Explain demographic parity vs equalized odds. Can you satisfy both at once?
Demographic parity requires equal positive-prediction rates across groups, ignoring the true label; equalized odds requires equal true-positive and false-positive rates across groups, conditioning on the true label. In general you cannot satisfy both simultaneously (except in degenerate cases), because of impossibility results when base rates differ. Which metric to use depends on the harm you're trying to prevent.
How to think about it
The crisp answer
Demographic parity says the positive-prediction rate should be equal across protected groups, regardless of the ground truth. Equalized odds says the model’s true-positive rate and false-positive rate should be equal across groups — that is, accuracy of the kind that matters is the same per group, conditioned on the actual label. You generally cannot satisfy both at once when group base rates differ.
Why they differ
Demographic parity looks only at outputs: it’s satisfied if, say, loans are approved at the same rate for every group. Equalized odds looks at correctness within each true class: among people who would actually repay, the approval rate is equal across groups, and likewise for those who wouldn’t. The Fairlearn fairness metrics guide defines both precisely.
Why you can’t have both
Impossibility results (Kleinberg et al.; Chouldechova) show that when the base rates differ between groups, demographic parity, equalized odds, and calibration are mutually incompatible except in trivial cases. Enforcing equal positive rates (parity) forces different error rates (violating odds), and vice versa.
How to choose
Pick the metric aligned with the harm:
- Demographic parity when you want equal access/representation (e.g. who sees a job ad) even if base rates differ.

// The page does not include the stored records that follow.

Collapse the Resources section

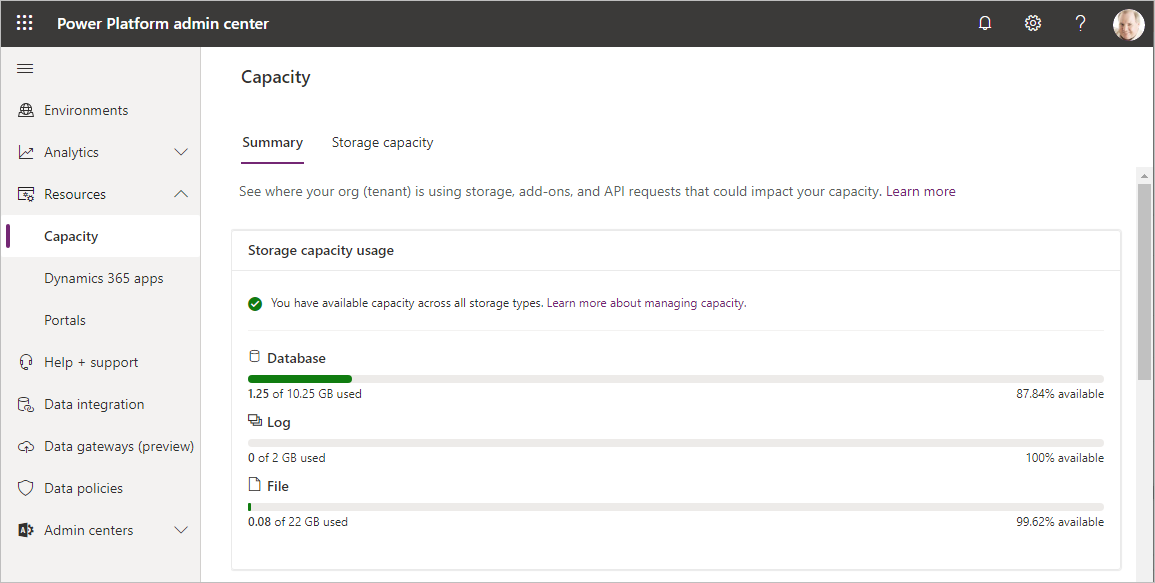[181, 194]
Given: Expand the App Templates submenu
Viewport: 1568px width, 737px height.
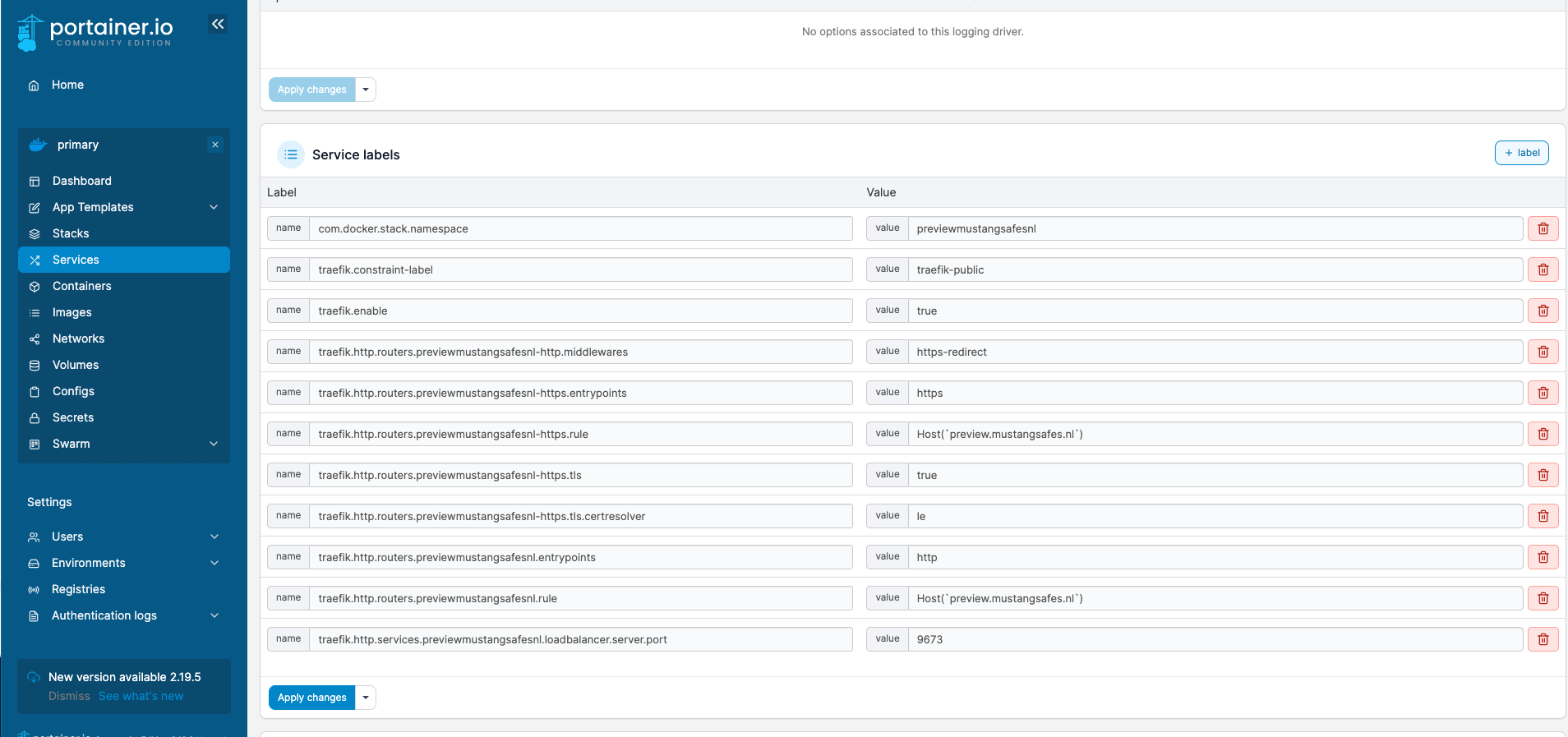Looking at the screenshot, I should coord(214,207).
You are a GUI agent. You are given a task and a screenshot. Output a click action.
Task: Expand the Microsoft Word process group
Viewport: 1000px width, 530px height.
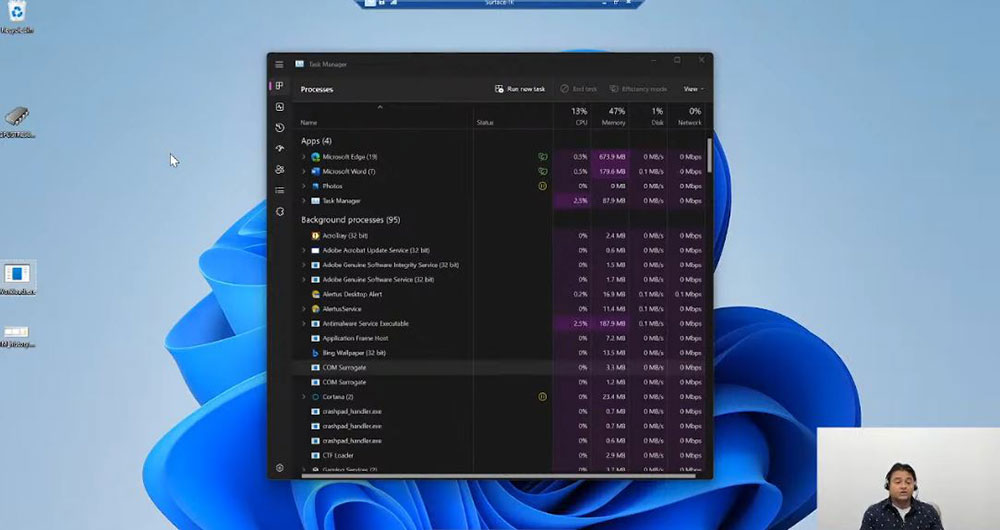pyautogui.click(x=304, y=172)
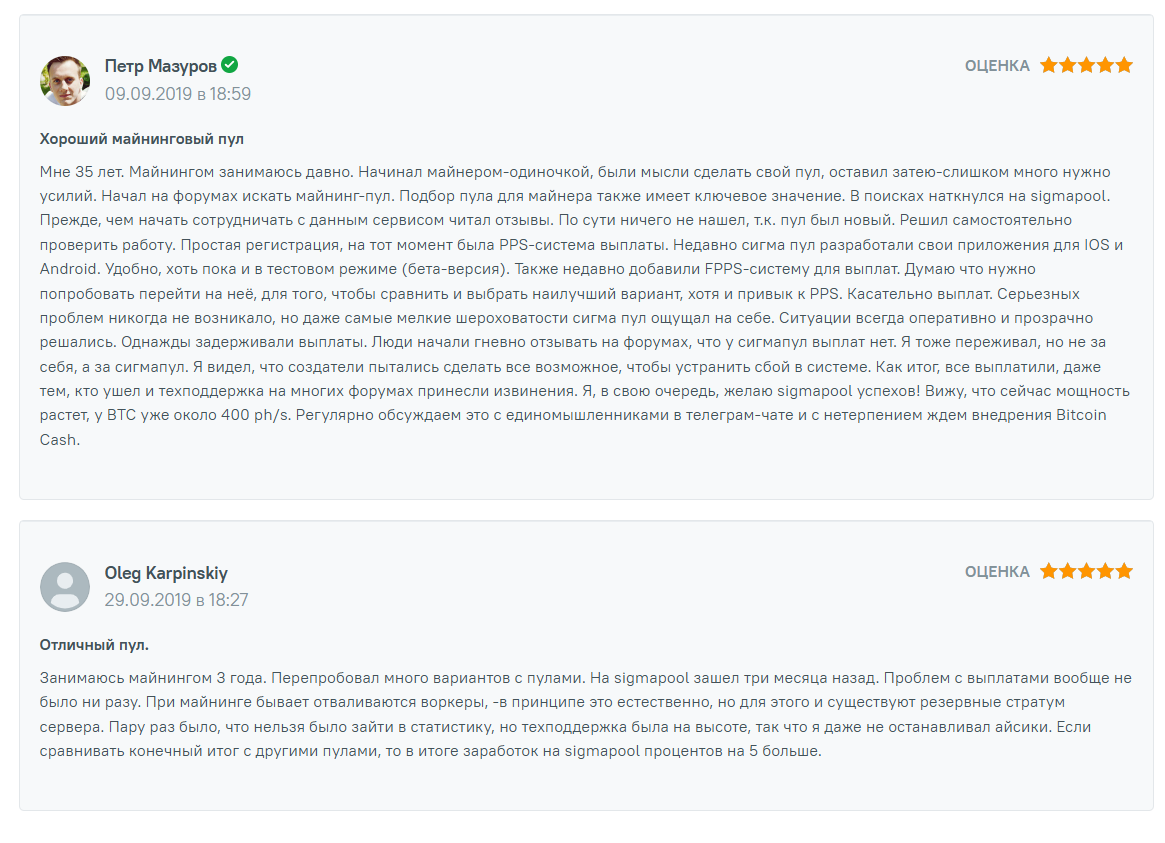Click the text body of Петр Мазуров's review
This screenshot has width=1165, height=843.
point(585,306)
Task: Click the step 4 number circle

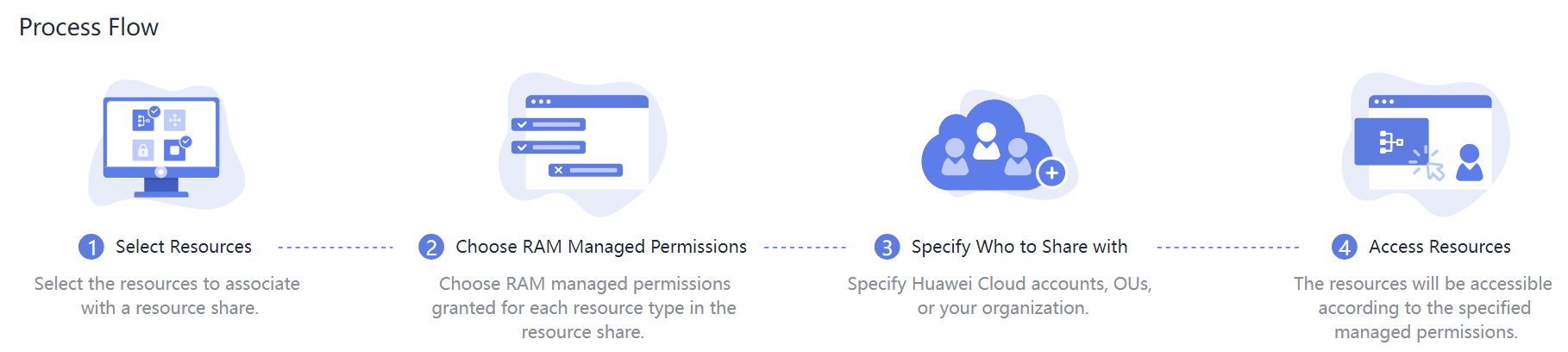Action: 1344,247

- Equalized odds when error costs matter per group (e.g. a wrongful arrest or denied medical treatment), so false positives/negatives must be balanced.
The common trap
Claiming you can optimize all fairness metrics together, or thinking that just dropping the protected attribute ensures fairness — proxies (zip code, name) leak it. Mitigation spans pre-processing (reweighting), in-processing (fairness constraints in the objective), and post-processing (threshold adjustment). Follow-up: “What if base rates are equal?” — then the conflict can vanish, which is why the impossibility is conditional on differing base rates.